Interestingly, the mortality risk is substantially different as well. The chart below demonstrates an interesting phenomenon. A BMI lower than 23 or higher than 33 in the elderly is accompanied by a higher mortality risk. While overweight and obesity are strong warning signals in younger groups, it is not as much of a concern for older adults. Much more of concern is being underweight. If you shoot for a lower BMI in the elderly, you may be entering the territory of too underweight. Professionals are increasingly recognizing this condition as a warning signal in the elderly.
The Chart Below Illustrates U-Shaped BMI/Risk of Death Curve
This U-shaped curve is well documented in numerous medical studies. At a BMI of about 27, a weight normally classified as overweight in those below 65, The risk of death in the elderly is lowest. Alternatively, at a BMI higher than 33 and lower than 23, there is significantly increased risk of mortality.
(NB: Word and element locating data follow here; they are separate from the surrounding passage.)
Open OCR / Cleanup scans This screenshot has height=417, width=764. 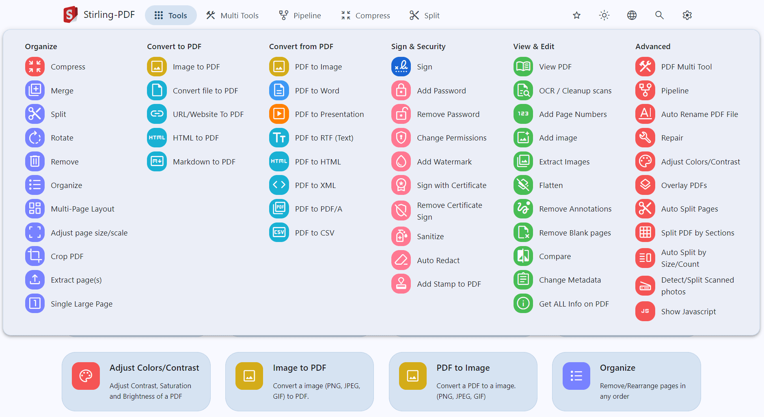click(x=575, y=91)
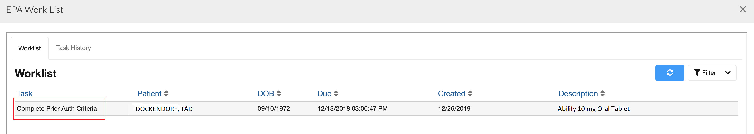Image resolution: width=754 pixels, height=134 pixels.
Task: Open the Filter dropdown
Action: coord(712,73)
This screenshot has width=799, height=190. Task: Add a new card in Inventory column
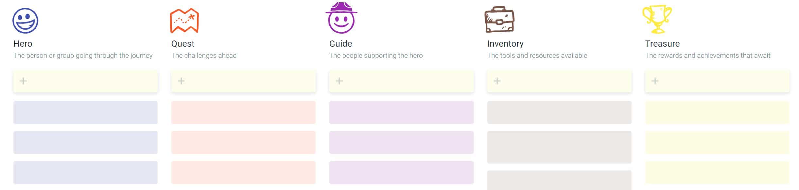click(559, 81)
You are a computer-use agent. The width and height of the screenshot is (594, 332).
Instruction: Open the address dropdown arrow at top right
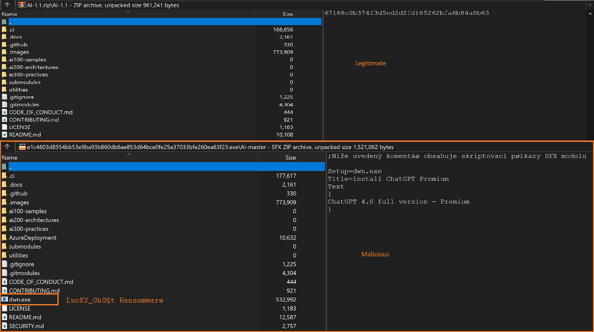590,5
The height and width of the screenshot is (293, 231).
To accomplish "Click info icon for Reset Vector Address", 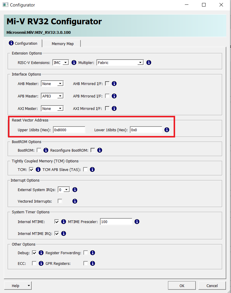I will pyautogui.click(x=167, y=130).
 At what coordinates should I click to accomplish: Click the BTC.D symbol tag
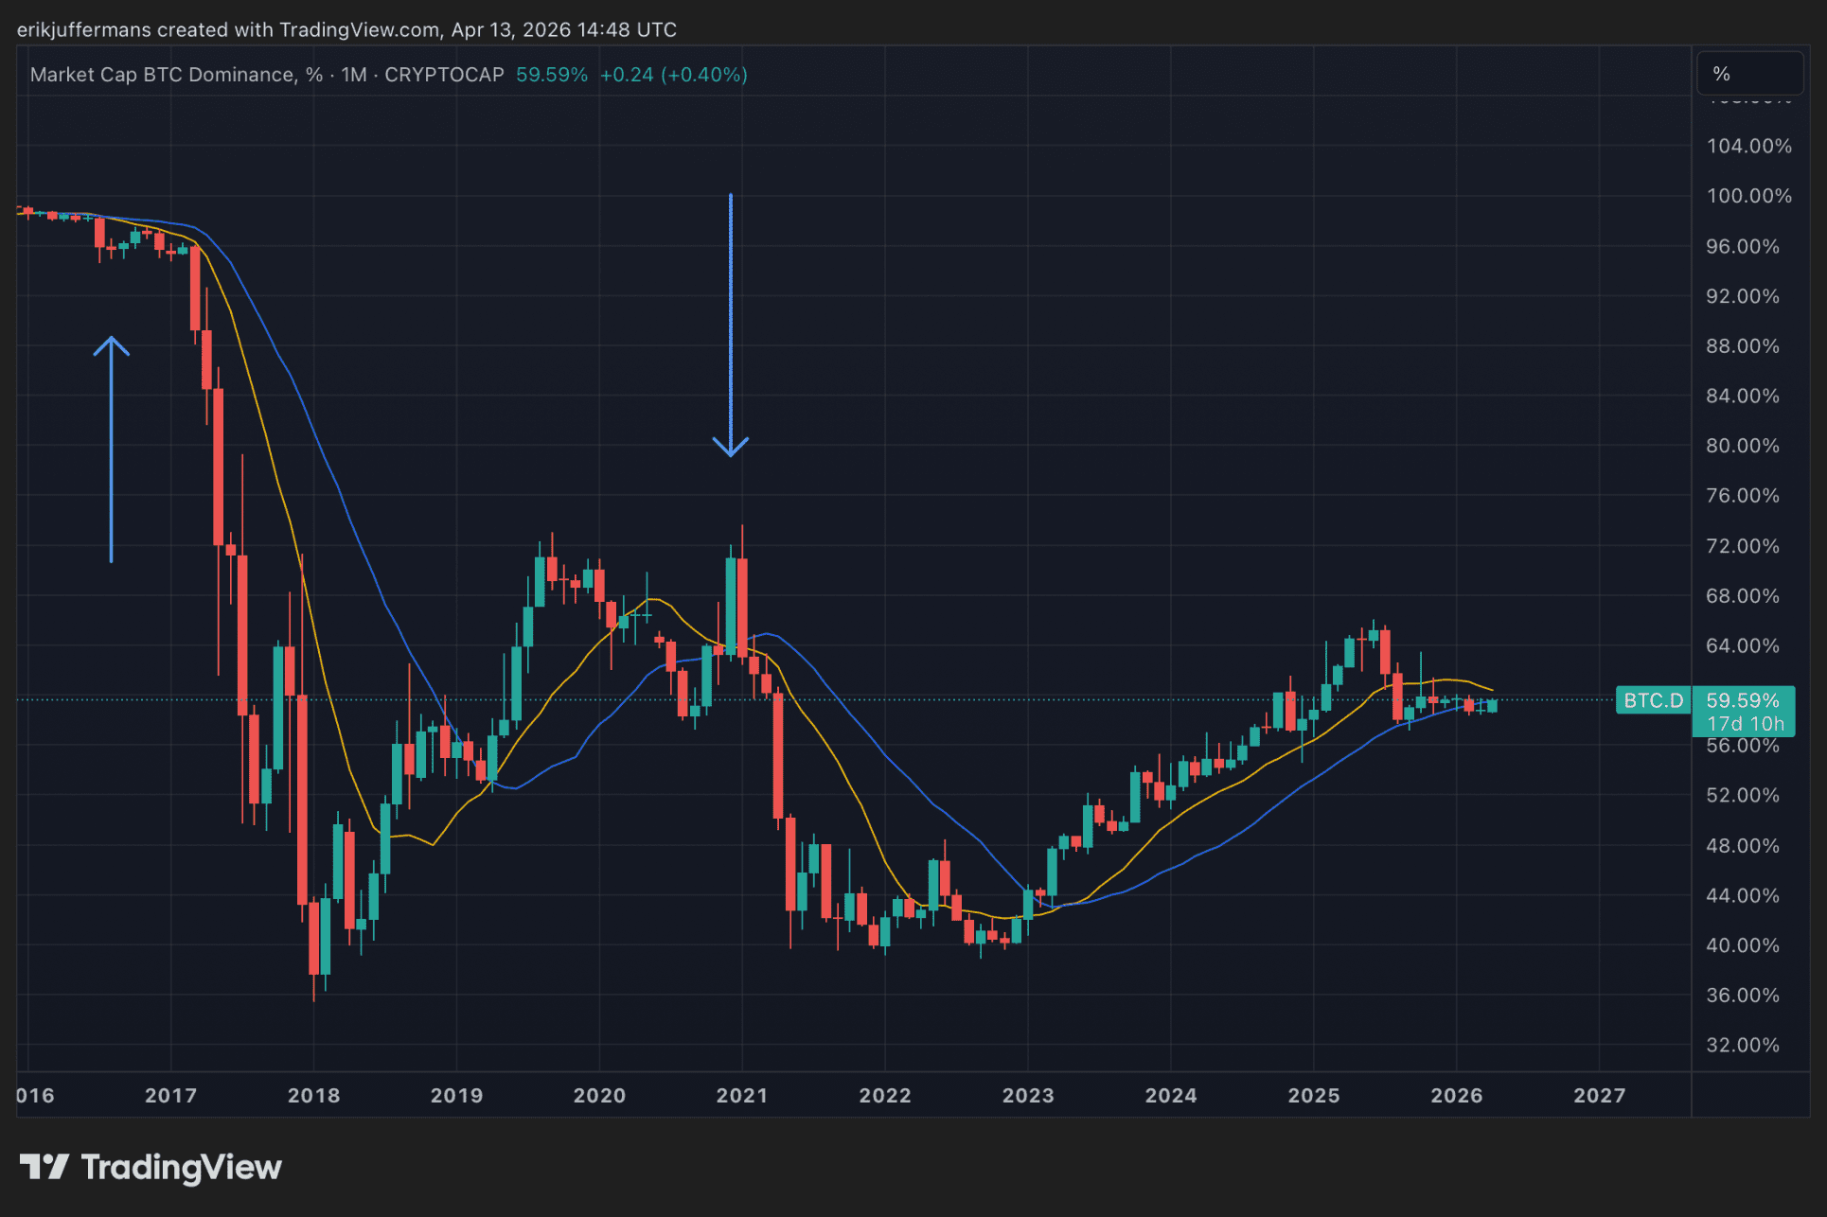[x=1653, y=700]
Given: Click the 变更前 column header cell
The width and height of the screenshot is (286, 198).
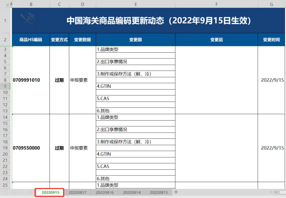Looking at the screenshot, I should tap(136, 39).
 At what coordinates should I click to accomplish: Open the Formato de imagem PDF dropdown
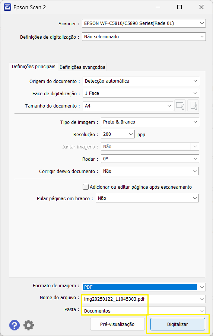coord(144,287)
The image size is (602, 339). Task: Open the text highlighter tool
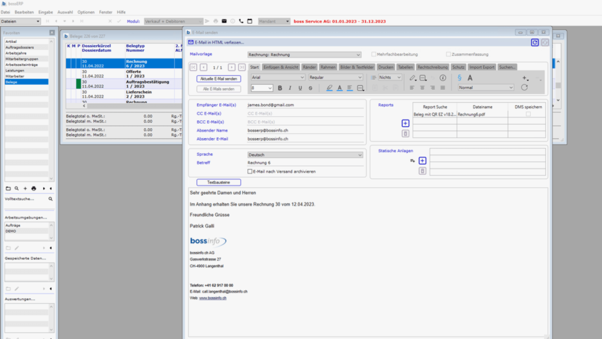tap(329, 88)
Calculating BMI in the Elderly: In Context
BMI is only one indication of good health. Therefore, you must assess the overall health of a senior in the context of a host of factors. Consequently, a full exam by a geriatrician who specializes in caring for the elderly should be able to give you a full physical and cognitive picture of the overall health of an older adult.
David York Agency Home Healthcare Helps Seniors in Bergen County
At David York Home Healthcare Agency, extraordinary service is what sets us apart from other companies in Bergen County that provide in home health care services. At DYA, we could provide direction as to how to manage the total care of your senior loved one. Whatever your care needs, we are there for you, always striving to exceed your expectations. For more information about David York Agency’s qualified, compassionate caregivers, contact us at (908) 373-5300. A free phone consultation can help you determine what services would meet your needs. We aim to provide you and your loved one with the assistance they need. If you’d like to hear more from us, please like us on Facebook or follow us on Twitter or LinkedIn.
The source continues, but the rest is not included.